** What you will do **
Return, character for character, the lines of the listing below between the line containing "coordinates (233, 119)." and the line containing "(144, 365).", inclusive.

** Material provided **
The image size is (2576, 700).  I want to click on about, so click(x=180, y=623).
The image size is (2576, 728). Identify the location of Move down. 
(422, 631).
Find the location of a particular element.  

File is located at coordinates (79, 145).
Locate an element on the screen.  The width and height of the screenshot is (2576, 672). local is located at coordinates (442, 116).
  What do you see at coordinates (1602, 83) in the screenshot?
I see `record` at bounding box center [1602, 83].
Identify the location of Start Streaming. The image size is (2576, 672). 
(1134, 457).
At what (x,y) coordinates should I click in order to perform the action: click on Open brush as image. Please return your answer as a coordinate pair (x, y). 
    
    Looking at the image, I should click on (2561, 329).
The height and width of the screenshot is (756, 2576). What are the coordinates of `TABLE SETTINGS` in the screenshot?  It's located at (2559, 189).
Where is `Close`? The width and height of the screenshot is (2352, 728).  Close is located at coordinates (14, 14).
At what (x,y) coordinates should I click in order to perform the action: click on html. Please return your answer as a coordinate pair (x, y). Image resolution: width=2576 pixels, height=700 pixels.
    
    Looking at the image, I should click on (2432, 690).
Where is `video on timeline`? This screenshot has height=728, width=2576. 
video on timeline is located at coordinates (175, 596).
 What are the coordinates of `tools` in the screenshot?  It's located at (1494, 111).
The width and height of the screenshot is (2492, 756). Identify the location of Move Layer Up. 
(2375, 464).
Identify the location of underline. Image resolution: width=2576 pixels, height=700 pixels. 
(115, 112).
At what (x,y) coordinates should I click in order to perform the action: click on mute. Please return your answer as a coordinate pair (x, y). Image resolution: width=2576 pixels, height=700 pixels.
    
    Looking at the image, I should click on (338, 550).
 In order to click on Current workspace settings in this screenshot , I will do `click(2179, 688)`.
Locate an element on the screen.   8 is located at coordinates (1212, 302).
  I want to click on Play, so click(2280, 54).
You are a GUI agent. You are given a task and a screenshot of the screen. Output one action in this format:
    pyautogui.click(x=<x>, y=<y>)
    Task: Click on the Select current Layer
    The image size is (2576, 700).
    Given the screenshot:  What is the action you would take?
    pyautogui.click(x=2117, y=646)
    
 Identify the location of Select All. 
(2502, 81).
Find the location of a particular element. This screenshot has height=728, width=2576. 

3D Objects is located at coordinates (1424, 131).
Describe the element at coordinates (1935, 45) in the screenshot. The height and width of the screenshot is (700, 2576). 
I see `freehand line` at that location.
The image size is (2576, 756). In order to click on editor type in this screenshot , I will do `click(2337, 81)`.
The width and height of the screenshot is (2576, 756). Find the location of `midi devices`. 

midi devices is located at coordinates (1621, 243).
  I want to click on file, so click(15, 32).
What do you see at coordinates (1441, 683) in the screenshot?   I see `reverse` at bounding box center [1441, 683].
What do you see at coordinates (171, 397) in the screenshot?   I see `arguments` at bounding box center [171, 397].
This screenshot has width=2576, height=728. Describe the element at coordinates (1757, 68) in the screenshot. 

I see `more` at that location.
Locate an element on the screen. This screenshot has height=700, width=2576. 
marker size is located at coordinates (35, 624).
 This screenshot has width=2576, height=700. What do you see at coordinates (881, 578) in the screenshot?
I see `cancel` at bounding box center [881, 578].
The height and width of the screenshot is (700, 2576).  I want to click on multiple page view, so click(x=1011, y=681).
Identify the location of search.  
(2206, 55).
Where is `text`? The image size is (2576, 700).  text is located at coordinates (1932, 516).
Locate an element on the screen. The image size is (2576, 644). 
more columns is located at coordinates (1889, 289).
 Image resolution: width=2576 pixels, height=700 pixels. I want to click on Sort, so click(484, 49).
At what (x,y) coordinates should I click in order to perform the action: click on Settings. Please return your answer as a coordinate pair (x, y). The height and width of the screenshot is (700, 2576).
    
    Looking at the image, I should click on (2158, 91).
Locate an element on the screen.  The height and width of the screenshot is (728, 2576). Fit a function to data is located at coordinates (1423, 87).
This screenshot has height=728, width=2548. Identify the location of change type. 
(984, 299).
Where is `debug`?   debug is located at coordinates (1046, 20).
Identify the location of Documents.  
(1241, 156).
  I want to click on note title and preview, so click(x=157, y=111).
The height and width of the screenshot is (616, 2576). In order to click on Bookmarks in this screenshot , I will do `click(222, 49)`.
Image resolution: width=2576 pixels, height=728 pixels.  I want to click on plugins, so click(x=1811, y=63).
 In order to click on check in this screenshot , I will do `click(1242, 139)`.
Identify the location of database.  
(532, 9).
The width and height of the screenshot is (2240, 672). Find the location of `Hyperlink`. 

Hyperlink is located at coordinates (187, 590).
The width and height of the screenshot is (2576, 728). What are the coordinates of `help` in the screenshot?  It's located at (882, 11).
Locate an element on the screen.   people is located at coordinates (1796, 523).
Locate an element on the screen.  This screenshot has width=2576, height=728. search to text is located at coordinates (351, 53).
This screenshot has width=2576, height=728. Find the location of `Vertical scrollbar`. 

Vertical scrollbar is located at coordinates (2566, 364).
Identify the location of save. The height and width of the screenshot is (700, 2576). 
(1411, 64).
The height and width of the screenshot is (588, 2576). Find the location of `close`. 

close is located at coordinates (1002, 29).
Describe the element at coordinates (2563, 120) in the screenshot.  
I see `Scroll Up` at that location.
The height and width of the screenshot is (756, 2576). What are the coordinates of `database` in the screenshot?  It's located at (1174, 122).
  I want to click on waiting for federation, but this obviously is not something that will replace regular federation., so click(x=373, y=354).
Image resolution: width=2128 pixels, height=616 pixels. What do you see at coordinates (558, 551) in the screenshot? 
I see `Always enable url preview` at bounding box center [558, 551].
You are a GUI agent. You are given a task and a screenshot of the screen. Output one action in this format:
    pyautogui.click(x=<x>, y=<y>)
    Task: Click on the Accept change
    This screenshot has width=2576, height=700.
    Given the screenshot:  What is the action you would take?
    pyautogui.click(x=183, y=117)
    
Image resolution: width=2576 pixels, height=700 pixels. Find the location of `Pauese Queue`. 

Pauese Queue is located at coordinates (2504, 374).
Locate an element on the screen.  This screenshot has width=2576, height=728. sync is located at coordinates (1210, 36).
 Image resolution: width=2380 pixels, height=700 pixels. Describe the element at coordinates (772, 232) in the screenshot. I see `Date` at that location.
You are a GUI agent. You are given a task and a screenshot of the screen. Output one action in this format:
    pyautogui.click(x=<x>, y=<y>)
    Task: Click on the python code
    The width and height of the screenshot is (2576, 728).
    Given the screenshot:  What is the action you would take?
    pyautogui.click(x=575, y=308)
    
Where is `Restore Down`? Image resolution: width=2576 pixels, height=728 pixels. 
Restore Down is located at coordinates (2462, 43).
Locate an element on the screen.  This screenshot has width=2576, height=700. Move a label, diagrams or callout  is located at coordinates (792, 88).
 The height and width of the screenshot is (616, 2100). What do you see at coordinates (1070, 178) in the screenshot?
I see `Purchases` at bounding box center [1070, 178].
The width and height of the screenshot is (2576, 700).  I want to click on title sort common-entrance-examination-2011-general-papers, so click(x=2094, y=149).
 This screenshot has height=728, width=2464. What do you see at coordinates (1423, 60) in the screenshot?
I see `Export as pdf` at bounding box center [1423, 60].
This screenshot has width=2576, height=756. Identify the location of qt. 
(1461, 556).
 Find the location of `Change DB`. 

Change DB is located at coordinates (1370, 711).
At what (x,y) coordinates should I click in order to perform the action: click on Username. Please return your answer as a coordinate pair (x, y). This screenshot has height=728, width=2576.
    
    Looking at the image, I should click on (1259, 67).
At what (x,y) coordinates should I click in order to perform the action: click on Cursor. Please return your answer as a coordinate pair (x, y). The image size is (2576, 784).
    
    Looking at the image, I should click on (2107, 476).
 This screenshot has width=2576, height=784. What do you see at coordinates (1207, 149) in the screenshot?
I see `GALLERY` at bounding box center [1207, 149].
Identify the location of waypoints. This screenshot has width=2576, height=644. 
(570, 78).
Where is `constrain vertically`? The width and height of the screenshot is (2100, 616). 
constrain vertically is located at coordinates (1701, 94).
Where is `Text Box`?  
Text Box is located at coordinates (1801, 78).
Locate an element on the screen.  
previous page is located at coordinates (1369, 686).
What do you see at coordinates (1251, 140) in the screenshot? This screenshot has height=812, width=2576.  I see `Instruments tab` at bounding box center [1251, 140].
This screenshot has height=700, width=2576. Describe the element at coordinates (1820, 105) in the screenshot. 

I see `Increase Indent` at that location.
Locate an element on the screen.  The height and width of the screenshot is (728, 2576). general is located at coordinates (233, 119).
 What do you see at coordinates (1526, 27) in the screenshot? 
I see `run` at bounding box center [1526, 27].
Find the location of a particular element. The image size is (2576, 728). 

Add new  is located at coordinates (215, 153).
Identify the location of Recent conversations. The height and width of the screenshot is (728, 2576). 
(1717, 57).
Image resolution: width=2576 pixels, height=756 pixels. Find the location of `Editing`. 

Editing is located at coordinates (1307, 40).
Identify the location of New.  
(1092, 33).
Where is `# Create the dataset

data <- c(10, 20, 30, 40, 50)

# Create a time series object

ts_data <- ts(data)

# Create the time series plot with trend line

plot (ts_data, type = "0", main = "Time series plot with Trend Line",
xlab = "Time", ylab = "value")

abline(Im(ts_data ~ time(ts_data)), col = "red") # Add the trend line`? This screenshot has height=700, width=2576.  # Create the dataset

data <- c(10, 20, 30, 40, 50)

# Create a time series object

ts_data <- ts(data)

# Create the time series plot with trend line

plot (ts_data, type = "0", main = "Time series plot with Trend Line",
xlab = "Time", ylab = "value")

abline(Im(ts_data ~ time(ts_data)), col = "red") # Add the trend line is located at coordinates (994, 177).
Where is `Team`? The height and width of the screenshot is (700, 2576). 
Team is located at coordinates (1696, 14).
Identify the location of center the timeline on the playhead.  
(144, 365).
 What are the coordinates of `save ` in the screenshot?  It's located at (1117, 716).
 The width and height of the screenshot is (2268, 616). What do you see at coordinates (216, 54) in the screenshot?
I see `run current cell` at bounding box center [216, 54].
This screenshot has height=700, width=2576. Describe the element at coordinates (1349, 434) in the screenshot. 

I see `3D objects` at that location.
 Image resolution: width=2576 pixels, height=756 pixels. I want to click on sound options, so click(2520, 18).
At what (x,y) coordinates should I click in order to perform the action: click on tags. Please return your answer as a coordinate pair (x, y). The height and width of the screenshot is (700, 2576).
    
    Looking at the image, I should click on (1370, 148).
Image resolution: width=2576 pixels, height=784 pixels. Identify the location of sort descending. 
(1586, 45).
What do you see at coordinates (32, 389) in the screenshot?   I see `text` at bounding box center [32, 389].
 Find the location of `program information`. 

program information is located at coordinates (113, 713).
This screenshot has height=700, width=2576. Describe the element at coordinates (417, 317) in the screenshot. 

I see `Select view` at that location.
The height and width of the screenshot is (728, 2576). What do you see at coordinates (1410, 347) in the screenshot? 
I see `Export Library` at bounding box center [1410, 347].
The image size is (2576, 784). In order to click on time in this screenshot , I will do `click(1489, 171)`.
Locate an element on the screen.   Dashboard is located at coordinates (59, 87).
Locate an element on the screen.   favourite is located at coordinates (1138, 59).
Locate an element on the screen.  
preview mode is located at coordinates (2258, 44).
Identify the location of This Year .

** Response to this exercise **
Locate an element on the screen.  The height and width of the screenshot is (728, 2576). general is located at coordinates (233, 119).
 What do you see at coordinates (1526, 27) in the screenshot? 
I see `run` at bounding box center [1526, 27].
Find the location of a particular element. The image size is (2576, 728). 

Add new  is located at coordinates (215, 153).
Identify the location of Recent conversations. The height and width of the screenshot is (728, 2576). 
(1717, 57).
Image resolution: width=2576 pixels, height=756 pixels. Find the location of `Editing`. 

Editing is located at coordinates (1307, 40).
Identify the location of New.  
(1092, 33).
Where is `# Create the dataset

data <- c(10, 20, 30, 40, 50)

# Create a time series object

ts_data <- ts(data)

# Create the time series plot with trend line

plot (ts_data, type = "0", main = "Time series plot with Trend Line",
xlab = "Time", ylab = "value")

abline(Im(ts_data ~ time(ts_data)), col = "red") # Add the trend line`? This screenshot has height=700, width=2576.  # Create the dataset

data <- c(10, 20, 30, 40, 50)

# Create a time series object

ts_data <- ts(data)

# Create the time series plot with trend line

plot (ts_data, type = "0", main = "Time series plot with Trend Line",
xlab = "Time", ylab = "value")

abline(Im(ts_data ~ time(ts_data)), col = "red") # Add the trend line is located at coordinates (994, 177).
Where is `Team`? The height and width of the screenshot is (700, 2576). 
Team is located at coordinates (1696, 14).
Identify the location of center the timeline on the playhead.  
(144, 365).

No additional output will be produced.